A: We prefer that we answer your questions rather than direct you to websites which may not give you complete information that you shall need.
We have clients from Singapore (or from other countries abroad) that set up businesses here in the Philippines. We helped them set up and can also share with you details on the options and pros & cons as you mentioned. Yes, tax rates are different based on the entity set up and its operations/activities. But first, kindly give me an idea of the following so I can trim down the needed info that I can compile for your better appreciation:
1. Nature of their business. Is it Information Technology business, Sale/subscription of software, Trading, Manufacturing, BPO, Other services?
2. Purpose of their business? What activities shall they enter into? Will there be export of goods or services from the Philippines (PH) back to SG or other countries? or, PH transactions only, or combination?

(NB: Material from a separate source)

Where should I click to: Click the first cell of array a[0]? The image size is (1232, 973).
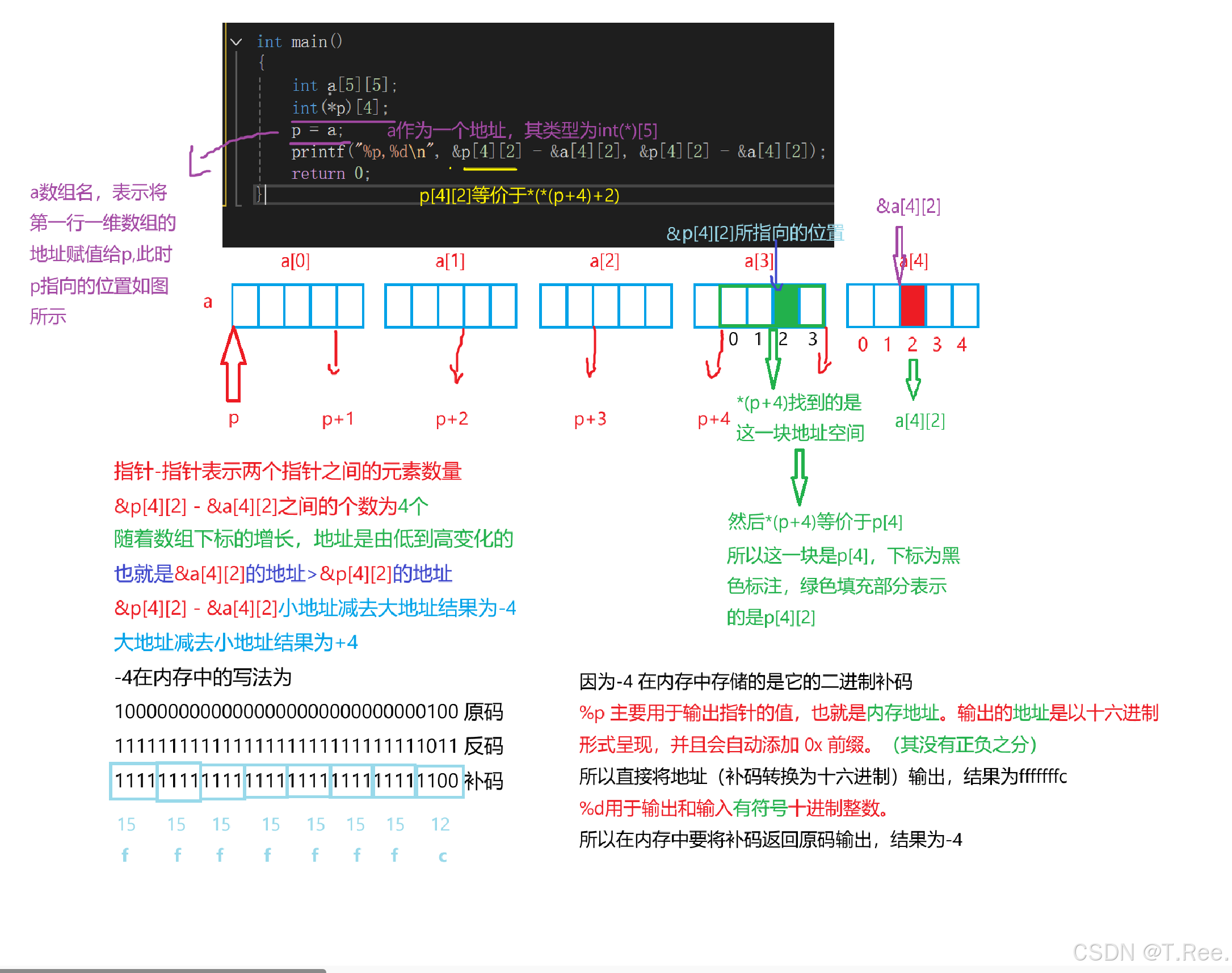pos(245,306)
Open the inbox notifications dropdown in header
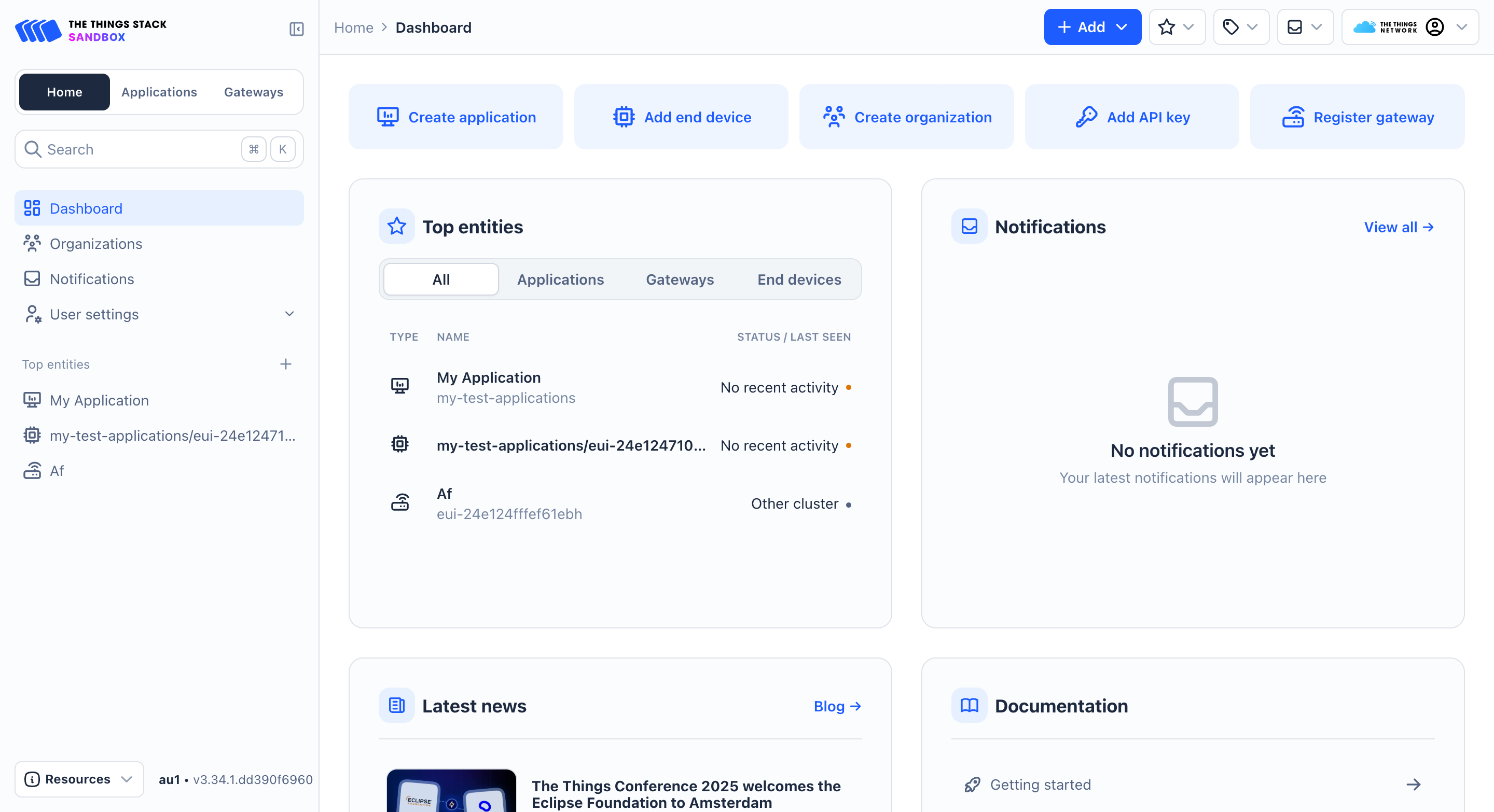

3. What are the nationalities of the directors/incorporators and how many? Will there be Filipinos?
We can also suggest to you set up options that may be attractive for them in order to manage/reduce taxation here in the Philippines.
Just a little background for you of some types of entities that are registered here.
A Representative Office may be established to deal directly with the clients of its parent company in the Philippines and to undertake activities, including, but not limited to, information dissemination and promotion of the company’s products as well as quality control. A representative office SHOULD not derive income in the Philippines and is fully subsidized by its head office. A representative office must have an initial inward remittance of US $30,000 to fund its operations.
Domestic corporations. In general, on net income from all sources. Minimum corporate income tax (MCIT) on gross income, beginning in the fourth taxable year following the year of commencement of business operations. MCIT is imposed where the CIT at 30% is less than 2% MCIT on gross income.
Resident foreign corporations (Branches) are taxed on their net income from Philippine sources at the rate of 30 percent.
A non-resident foreign corporation is accountable to a final withholding tax of its gross income from Philippine sources at the rate of 30 percent. If with Tax Treaty, exempt or a lower rate shall apply upon accomplishment of the local requirement.
Q: Is there also a necessity that one of the directors of the company be a Filipino? Also, is there any restriction on the shareholders being 100% foreign (ie shares held by foreign individuals or foreign entities)?
That would depend on the nature of the business/activities. There is a Negative List that we can send to you for your review. Many of the activities are limited to up to 40% Foreign Equity. Some, 30% & 60%, etc. If the type of business/activities your client shall conduct is not part of the list, then, 100% Foreign Equity can be allowed. If 100% Foreign, normally the SEC shall require a Resident Filipino as a Resident Agent who shall be the main contact of the government on behalf of the Foreign entity.
Generally, corporations that are more than 40 percent foreign-owned as well as branches of foreign corporations that are considered domestic market enterprises must have a paid-in capital of at least US $200,000. The paid-in capital requirement is reduced to US $100,000 for domestic market enterprises whose activities involve advanced technology or which employ at least 50 direct employees.
A Branch can be issued a license without a minimum paid up capital (as long as reasonable) provided that 60% of its sales are export sales. Basis: Entities that qualify as export enterprises (enterprises that export 60 percent or more of their output) are not subject to any minimum paid-in capital requirement- Capital should be reasonable to cover expenses.